Exercises to complete:
[1] According to the internetworking passage, how many computers are connected to the Internet each day?
[2] Translate this sentence from the internetworking passage into Spanish: "The Internet is big, really big."
[3] Reproduce the internetworking passage from "Rather than forcing" to "on the networks.".

Text shown:
════
Rather than forcing one group to abandon their machines and adopt the hardware of the other group, connecting the two networks with specialized hardware and software allows everyone to work as before (but now they have access to more computers). The equipment required to internetwork depends on the specific type of networks to be connected, the networking languages (networking protocols) they speak, and the type of hardware used to connect computers on the networks.
Internet with a capital 'I'
The Internet, with an uppercase 'I', refers to the worldwide conglomeration of internets. The Internet is growing in leaps and bounds, and any numbers that I included today would be somewhat out of date by the time this book goes to the publisher, a few weeks hence, and hopelessly out of date a few months thereafter. It doesn't really matter, though. The Internet is big, really big. Just as I can never remember if the total number of grains of sand on Earth (or was it stars in the Universe?) is a tillion gajillion bazillion or a bazillion gajillion tillion, the total number of computers and people connected to the Internet is only useful at very boring (or very technical) parties. Suffice it to say that over a thousand computers are being connected to the Internet each day, and that many millions of people in almost every country on the planet have access to the Internet. Even people in the Canary Islands off the African Sahara - where I spent many a happy childhood summer contemplating grains of sand (or stars).
════
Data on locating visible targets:
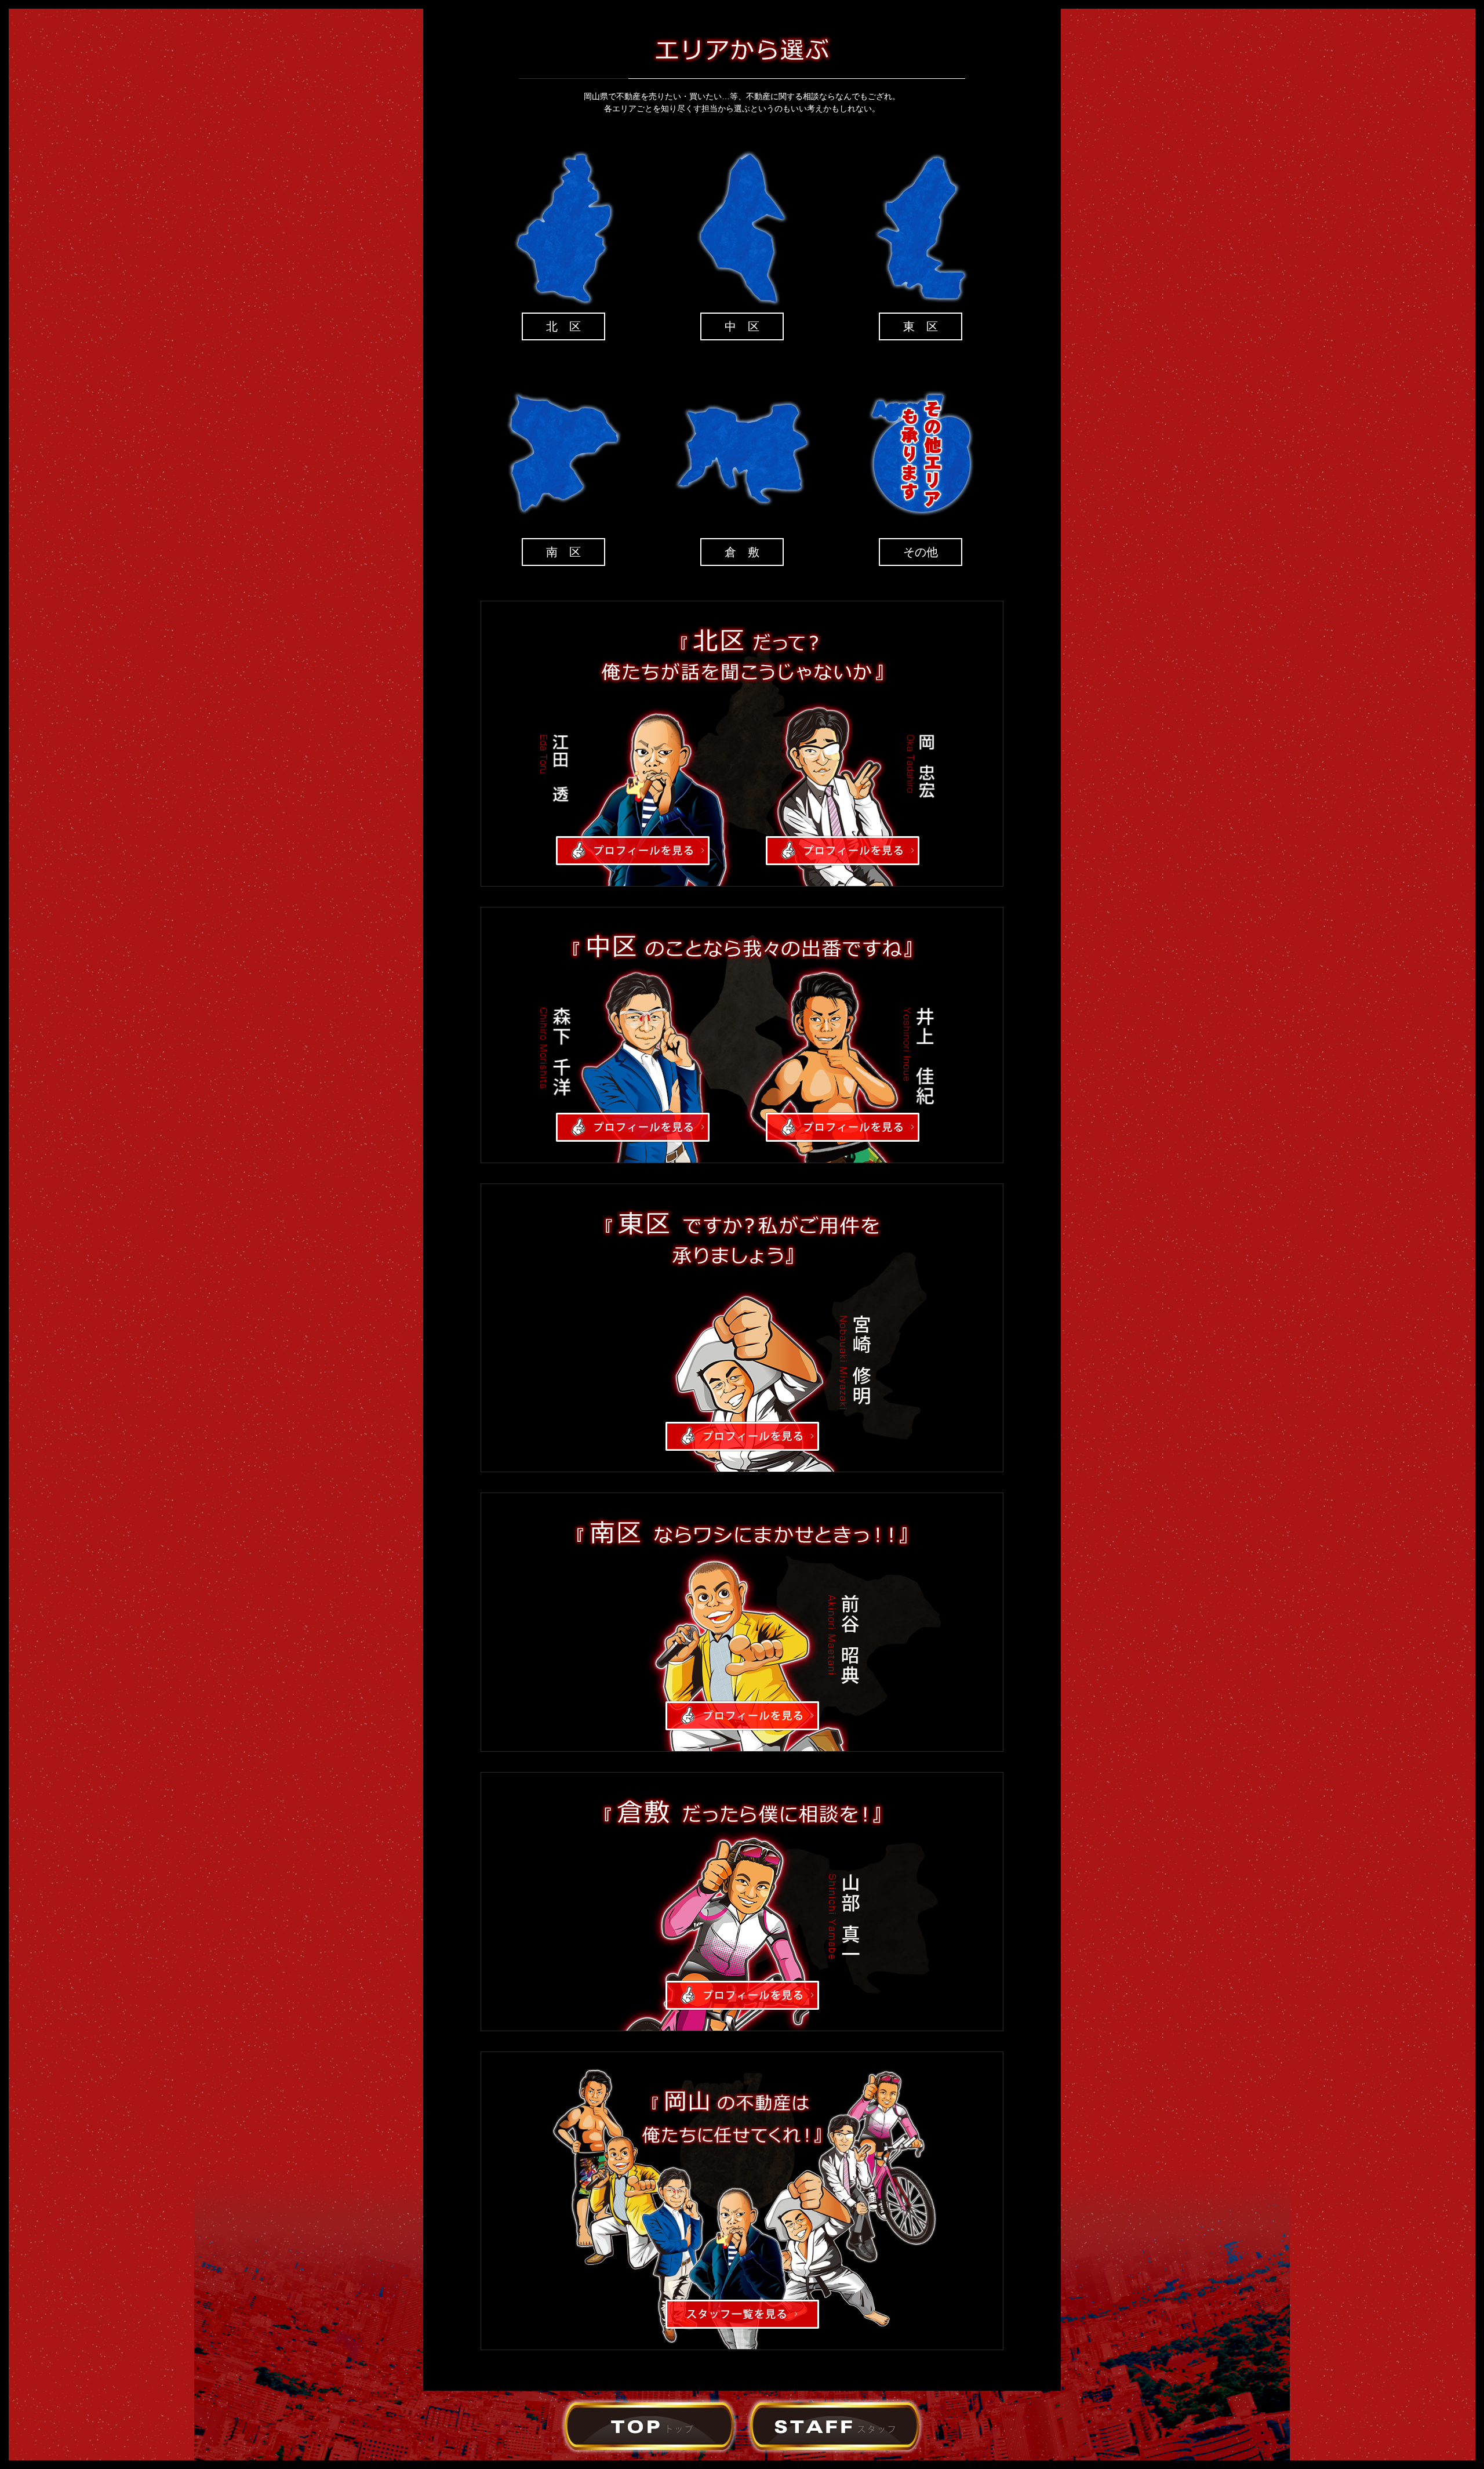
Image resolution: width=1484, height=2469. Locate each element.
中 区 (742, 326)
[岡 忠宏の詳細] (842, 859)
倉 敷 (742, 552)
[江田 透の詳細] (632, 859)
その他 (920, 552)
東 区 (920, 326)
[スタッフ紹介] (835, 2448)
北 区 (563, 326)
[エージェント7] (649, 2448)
════
Completed exercise:
[1] Over a thousand computers are connected each day.

[2] Internet es grande, realmente grande.

[3]
Rather than forcing one group to abandon their machines and adopt the hardware of the other group, connecting the two networks with specialized hardware and software allows everyone to work as before (but now they have access to more computers). The equipment required to internetwork depends on the specific type of networks to be connected, the networking languages (networking protocols) they speak, and the type of hardware used to connect computers on the networks.